Russell-Newton / TikTokPy

Extract data from TikTok without needing any login information or API keys.
https://pypi.org/project/tiktokapipy/
MIT License
192 stars 24 forks source link

[BUG] Scrolling is not working anymore #36

Closed bbeyrie closed 1 year ago

bbeyrie commented 1 year ago

Describe the bug It tries to scroll but page loads nothing, as if Tiktok had detected an automatism. I tried Firefox & Chromium.

To Reproduce

from tiktokapipy.api import TikTokAPI
with TikTokAPI(scroll_down_time=10) as api:
        challenges = api.challenge("test")      

Expected behavior It should scroll down

Version Information 0.1.11

Additional context I add a similar problem when scraping TikTok with Selenium without an undetected webdriver and trying to scroll down.

bbeyrie commented 1 year ago

Fail

JeanBG commented 1 year ago

I'm having the same problem. How did you fix it?

bbeyrie commented 1 year ago

Well Tiktok maybe softbanned your IP (so try a proxy) or check this https://github.com/Russell-Newton/TikTokPy/issues/33#issuecomment-1448708382 (VM/Container/Server part) The scrolling is working again on local, but I used temporarily https://github.com/seleniumbase/SeleniumBase to scroll and retrieve all videos in a challenge/hashtag

JeanBG commented 1 year ago

Thank you!

RenHong-HC commented 1 year ago

@bbeyrie Hello, may I ask if you have solved the problem that you can't get more data?

bbeyrie commented 1 year ago

@RenHong-HC Sadly not, the scrolling in Azure doesn't work for me, I did a screen capture to see what happen but can't manage to solve it (seems components are not loading) .... dat

On local behind proxy tho I use SeleniumBase with the integrated Chrome Devtool Protocol, but it's a DIY thing:

from seleniumbase import Driver
driver = Driver(uc=True, headless=False, uc_cdp_events=True)
events, contents = [], []
driver.add_cdp_listener("Network.requestWillBeSentExtraInfo", lambda data: events.append(data)
                            if "api/challenge/item_list/" in data.get('params',{}).get('headers',{}).get(':path','') else None)
driver.get(f"https://www.tiktok.com/tag/{challenge}")
while True:
  ###CODE TO SCROLL DOWN
  for x in events:
      contents = contents + [json.loads(driver.execute_cdp_cmd('Network.getResponseBody',
          {
              "requestId": f"{x.get('params',{}).get('requestId')}",
          }).get('body',{}))]
      events.remove(x)    
  ###if bottom:
    ###break

Objectives:
- 1) Rewrite the paragraph of the TikTokPy issue thread that begins "Well Tiktok maybe softbanned your IP" as a short list, keeping its main facts.
- 2) In the TikTokPy issue thread, retype the passage that starts at the words "[BUG] Scrolling is" and stops after the words "Firefox & Chromium.".

[Item-finding records]
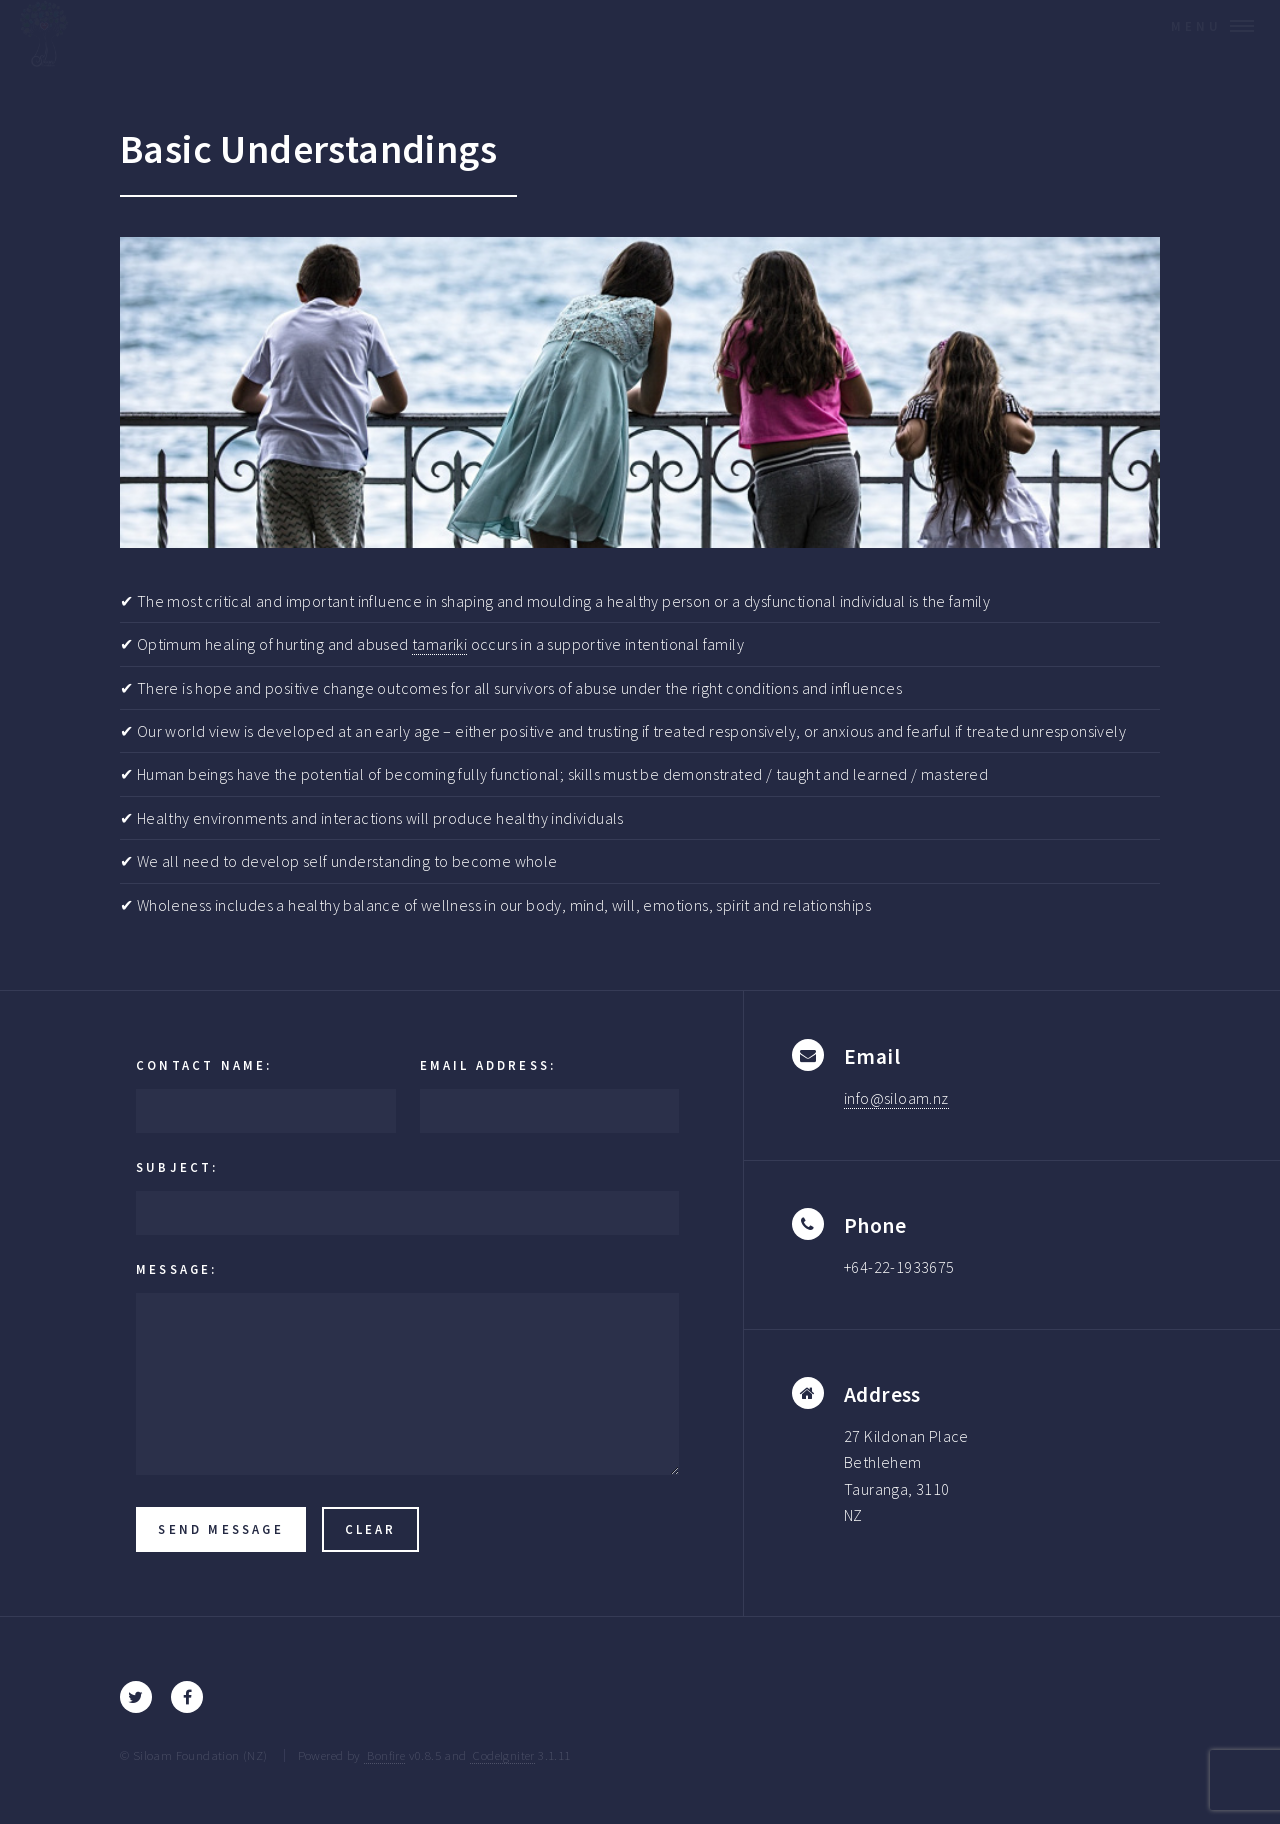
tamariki (439, 644)
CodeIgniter (502, 1755)
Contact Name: (204, 1065)
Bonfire (384, 1755)
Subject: (177, 1167)
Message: (177, 1269)
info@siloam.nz (896, 1098)
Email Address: (488, 1065)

Answers below:
- 1)
- TikTok may have soft-banned the IP address, so try a proxy.
- Alternatively, see the VM/Container/Server part of https://github.com/Russell-Newton/TikTokPy/issues/33#issuecomment-1448708382.
- Scrolling works again locally.
- As a temporary workaround, SeleniumBase (https://github.com/seleniumbase/SeleniumBase) was used to scroll and retrieve all videos in a challenge/hashtag.

- 2)
[BUG] Scrolling is not working anymore #36

Closed bbeyrie closed 1 year ago

bbeyrie commented 1 year ago

Describe the bug It tries to scroll but page loads nothing, as if Tiktok had detected an automatism. I tried Firefox & Chromium.